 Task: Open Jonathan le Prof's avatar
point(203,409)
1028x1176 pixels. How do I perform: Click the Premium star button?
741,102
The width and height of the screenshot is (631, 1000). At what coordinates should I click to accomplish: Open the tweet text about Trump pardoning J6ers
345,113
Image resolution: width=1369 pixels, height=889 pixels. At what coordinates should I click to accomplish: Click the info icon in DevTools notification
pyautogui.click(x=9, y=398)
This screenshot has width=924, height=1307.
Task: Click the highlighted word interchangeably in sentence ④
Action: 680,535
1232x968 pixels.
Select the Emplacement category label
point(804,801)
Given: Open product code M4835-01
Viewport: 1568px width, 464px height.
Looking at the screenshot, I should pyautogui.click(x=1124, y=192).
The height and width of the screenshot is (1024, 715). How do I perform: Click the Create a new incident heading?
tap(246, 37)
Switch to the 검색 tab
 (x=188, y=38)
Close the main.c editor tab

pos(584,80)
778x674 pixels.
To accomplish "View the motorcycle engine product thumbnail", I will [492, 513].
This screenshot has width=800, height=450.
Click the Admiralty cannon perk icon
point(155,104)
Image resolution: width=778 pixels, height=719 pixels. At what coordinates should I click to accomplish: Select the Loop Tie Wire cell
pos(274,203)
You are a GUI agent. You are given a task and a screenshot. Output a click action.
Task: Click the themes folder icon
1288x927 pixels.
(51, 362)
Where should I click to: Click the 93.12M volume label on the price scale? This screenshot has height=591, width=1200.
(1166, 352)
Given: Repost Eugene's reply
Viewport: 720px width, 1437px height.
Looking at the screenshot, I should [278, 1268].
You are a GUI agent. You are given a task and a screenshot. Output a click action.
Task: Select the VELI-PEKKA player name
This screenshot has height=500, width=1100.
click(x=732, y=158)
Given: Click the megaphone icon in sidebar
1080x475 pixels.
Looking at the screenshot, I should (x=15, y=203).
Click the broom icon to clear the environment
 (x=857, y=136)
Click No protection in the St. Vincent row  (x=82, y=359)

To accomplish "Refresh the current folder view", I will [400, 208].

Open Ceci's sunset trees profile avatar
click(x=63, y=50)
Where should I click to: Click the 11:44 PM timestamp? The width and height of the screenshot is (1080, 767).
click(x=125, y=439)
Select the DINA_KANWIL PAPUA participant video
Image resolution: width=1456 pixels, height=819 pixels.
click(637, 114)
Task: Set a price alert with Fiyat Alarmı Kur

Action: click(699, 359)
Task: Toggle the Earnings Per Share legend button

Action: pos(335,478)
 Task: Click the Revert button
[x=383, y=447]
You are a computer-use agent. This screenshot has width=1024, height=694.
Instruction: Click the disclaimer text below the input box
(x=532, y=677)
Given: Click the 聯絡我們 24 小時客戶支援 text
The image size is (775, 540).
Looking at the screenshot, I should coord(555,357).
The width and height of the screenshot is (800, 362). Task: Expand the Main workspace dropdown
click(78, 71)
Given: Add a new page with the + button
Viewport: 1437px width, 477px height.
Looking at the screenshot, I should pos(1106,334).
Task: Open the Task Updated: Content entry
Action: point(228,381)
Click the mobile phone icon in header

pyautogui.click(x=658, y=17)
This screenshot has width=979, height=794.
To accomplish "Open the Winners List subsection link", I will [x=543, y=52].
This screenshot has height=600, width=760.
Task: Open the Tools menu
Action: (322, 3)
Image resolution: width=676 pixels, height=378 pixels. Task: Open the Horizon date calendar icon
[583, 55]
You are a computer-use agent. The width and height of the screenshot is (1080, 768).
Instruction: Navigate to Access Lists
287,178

▸ Task:
Proceeding from the line containing "Click No protection" through the line containing "This screenshot has width=979, height=794.", transcribe the lines above exactly, both end lines included.

▸ Task output:
Click No protection in the St. Vincent row  (x=82, y=359)

To accomplish "Refresh the current folder view", I will [400, 208].

Open Ceci's sunset trees profile avatar
click(x=63, y=50)
Where should I click to: Click the 11:44 PM timestamp? The width and height of the screenshot is (1080, 767).
click(x=125, y=439)
Select the DINA_KANWIL PAPUA participant video
Image resolution: width=1456 pixels, height=819 pixels.
click(637, 114)
Task: Set a price alert with Fiyat Alarmı Kur

Action: click(699, 359)
Task: Toggle the Earnings Per Share legend button

Action: pos(335,478)
 Task: Click the Revert button
[x=383, y=447]
You are a computer-use agent. This screenshot has width=1024, height=694.
Instruction: Click the disclaimer text below the input box
(x=532, y=677)
Given: Click the 聯絡我們 24 小時客戶支援 text
The image size is (775, 540).
Looking at the screenshot, I should coord(555,357).
The width and height of the screenshot is (800, 362). Task: Expand the Main workspace dropdown
click(78, 71)
Given: Add a new page with the + button
Viewport: 1437px width, 477px height.
Looking at the screenshot, I should pos(1106,334).
Task: Open the Task Updated: Content entry
Action: point(228,381)
Click the mobile phone icon in header

pyautogui.click(x=658, y=17)
This screenshot has width=979, height=794.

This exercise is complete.